When they come across a freelancer who requests less than they expect, the first thing they wonder is:

“Why is that person so cheap?”

Inevitably, they assume that the freelancer doesn’t have much to offer.

Perhaps the freelancer’s skills are poor or they don’t intend to devote much time to the project.

Conventional wisdom says lower priced things are less valuable than higher priced things.

This isn’t always true … but it’s true in a lot of places, so clients expect it to be true with freelance work.

Plus:

Working for low wages probably isn’t why you decided to become a freelancer.

What’s the point of running your own business if you’re taking home the same pay as the guy who works for someone else and doesn’t carry all of that extra stress?

That isn’t to say, however, that you should inflate your prices arbitrarily.

Abnormally high pricing makes you look arrogant.

Clients will expect that you’re hard to work with, can’t take direction, and are unwilling to accommodate their process or workflow.

It also makes you look inexperienced because you don’t understand the market’s rate for your own work.

So, you can capture more clients by not being the most expensive or the least expensive option.

Neither of those positions are attractive.

You Get What You Negotiate

There’s an axiom that every freelancer should have on their wall:

“You don’t get what you deserve. You get what you negotiate.”

Freelancers love doing and creating.

You like completing new projects and honing your craft.

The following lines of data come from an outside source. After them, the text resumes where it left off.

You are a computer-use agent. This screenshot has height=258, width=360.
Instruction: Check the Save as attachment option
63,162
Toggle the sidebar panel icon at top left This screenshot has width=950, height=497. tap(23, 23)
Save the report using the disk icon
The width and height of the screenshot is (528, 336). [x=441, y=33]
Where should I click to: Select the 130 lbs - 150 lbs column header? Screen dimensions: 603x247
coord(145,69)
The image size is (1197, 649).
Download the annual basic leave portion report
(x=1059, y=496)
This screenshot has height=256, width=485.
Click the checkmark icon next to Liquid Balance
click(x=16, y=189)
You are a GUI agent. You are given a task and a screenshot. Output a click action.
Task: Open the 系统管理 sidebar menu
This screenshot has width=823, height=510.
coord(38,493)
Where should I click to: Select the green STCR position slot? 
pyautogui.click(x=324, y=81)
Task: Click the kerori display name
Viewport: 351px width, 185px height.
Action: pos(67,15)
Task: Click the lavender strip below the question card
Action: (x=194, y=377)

“This is why most new freelancers are terrible negotiators,” says Lindsay Van Thoen at Freelancer’s Union, “You want to get the money part done as quickly as possible to get to the doing part.”

The goal of a negotiation is to find a common ground between you and a client.

No party is supposed to be the winner, but your goal is to get as much as you can for your labor.

If a client agrees to pay $800 for a job you typically charge $500 for, the arrangement is still fair.

I’m suggesting that you try to squeeze every penny out of your clients …

I’m saying you should focus less on the dollar amount and more on the fairness of the deal.

To determine fairness, you have to consider value.

What does the client get out of the arrangement?

How will their life and business be improved?

If your work creates $50,000 in value for your client, you aren’t being fair to yourself by charging $300.

On the other hand, if the client only receives $500 worth of value, charging $10,000 isn’t fair to them.

Freelancing coach Jake Jorgovan makes a great case for pricing by value:

“The great thing about value-based pricing is that it doesn’t take time into account. If you can make a change to someone’s business in an hour and it provides significant value to them, then you can be paid a large amount for it.”

Over time, your goal should be to raise your prices by raising the value of what you provide.

If you can deliver twice the value this year, then you charge twice as much because that’s fair.

So how do fair prices keep work coming in the door?

Your clients will be much happier paying fair prices for dependable work than constantly shopping for the cheapest deal.

Instead of soliciting quotes from other providers, they’ll come right to you because “Bob’s work is always worth the money.”

(That’s something they tell their friends, too.)

By focusing on fairness in pricing, you’ll build long-term relationships that keep your schedule full.

How to win freelance work? Always Be Climbing

The last piece of advice I’ll give is this:

You should always be climbing upward.

Every year, your prices should become more expensive because the value you provide should be greater.

Don’t charge more “just because.”

Charge more because you’re worth more.

If your clients are growing, they’ll understand when you grow too.